I feel that the ending was ok(9:10 to end). But it doesn't leave an impression like the beginning. Which made me feel slightly dissapointed. The whole 2 mins or so before the end was more appealing for me...APPLAUDABLE in fact!!!

OK... Yr great Daniel! B) 
(Bow) Hail to the Grand Master!!! :lol:

Yeah, I really would like a copy of the score! Would it be inconvenient? :huh:


----------



## Daniel

Wow, for your so detailed analyse and critic . And this with only hearing it once or twice . You saw some things actually, I did make with instinct and didn't realize them myself!

Your thoughts for some improovements I will mark on the score.  

This piece is kinda extrovert and and I like some inventions and structure, BUT I couldn't write it again...my style has went to more introvertism, though I think I should integrate some more virtuosic elements in my future pieces, because if it is well thought virtuosy it musn't be bad, but personally I really became weird with virtuosy in last time:

I have been listening to some typical virtousy (or like many say: the typical piano writer) composers, like Godowsky, Doucer, Kapustin etc.
But the effect is very very negative on me. I can't stand them!!! Take Godowsky....so unindivual works and arrengements for me! The chopin etude transcriptions: in the originals they are characters now they are nonsense....most of this "virtuosy" and "Piano cultus" is just chatting chatting, or improvisation like, not to say just "fingers"....
A Haydn Sonata or Beethoven I love 10000 x more than anything by this virtousies.

Ok back to the topic...How did I come to it? Ah yes, virtuosity....well I think if you take the right dose of it, it can enrich the whole.

Your knight thought is neat. :lol: 
I love to hear effects and ideas of the music one has composed...it is so exciting!!


----------



## 009

> *Take Godowsky....so unindivual works and arrengements for me!
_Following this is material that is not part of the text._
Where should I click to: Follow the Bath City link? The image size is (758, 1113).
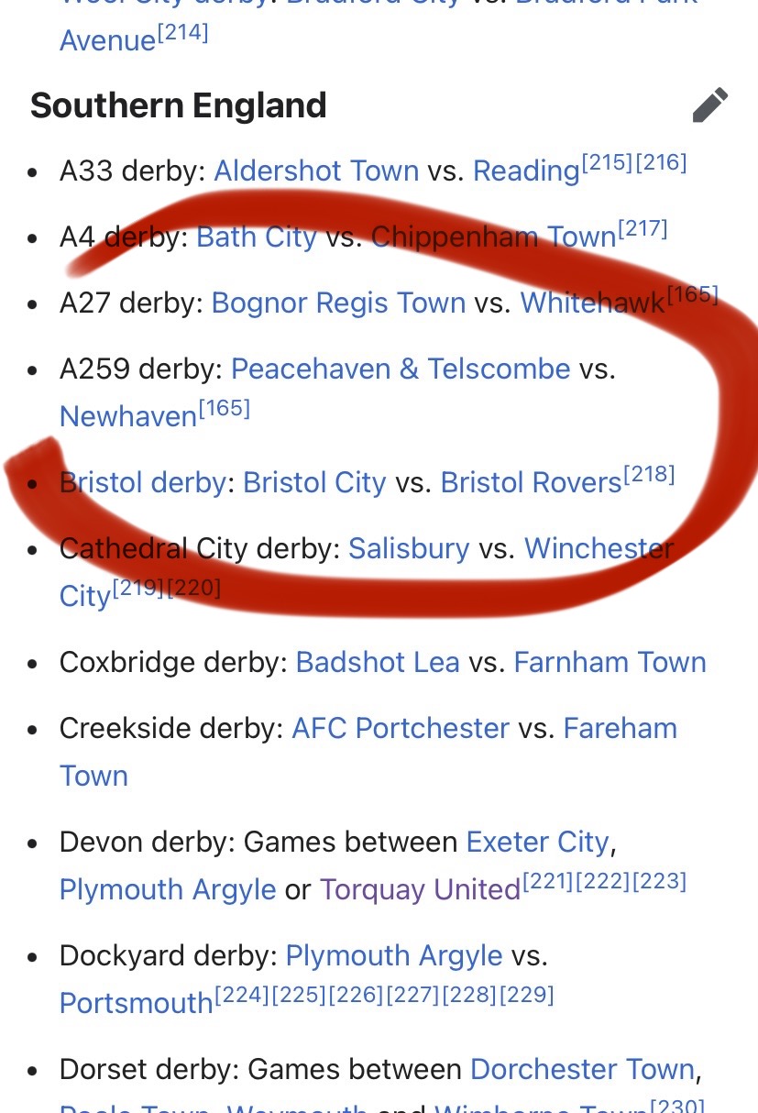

The chopin etude transcriptions: in the originals they are characters now they are nonsense....most of this "virtuosy" and "Piano cultus" is just chatting chatting, or improvisation like, not to say just "fingers"....
> A Haydn Sonata or Beethoven I love 10000 x more than anything by this virtousies.*


Totally agree! :lol: esp. the bit about improvising. They just improvise and have em like blocks of pattern which at times is like what u said, really nonsense. The intension of improving on the original works if any, are really 'minute' and almost untraceable in the transcriptions. They are just more massive and that's all there is... it doesn't necessrily make em any more meaningful or give em more character(like what u mentioned). It almost feels like Godowsky is trying too hard to cram in too many things into these etudes... and I really couldn't agree more with yr word choice-Chatting...!
But there are people who love those transcriptions... how these works bring out the possibilities of a piano... its philosophical weight.


----------



## baroque flute

Whew!!! I haven't been on this forum in a while.  First I was away, and then I was busy recording my symphony. 

Anyway, I am eager to hear this piece. I tried and wasn't able to, but that might have been my computer's fault (it has its moods   ). So I will try again to listen to it.


----------



## Daniel

Welcome back!

Did you follow the given instruction correctly? If anything is confusing, just ask.


----------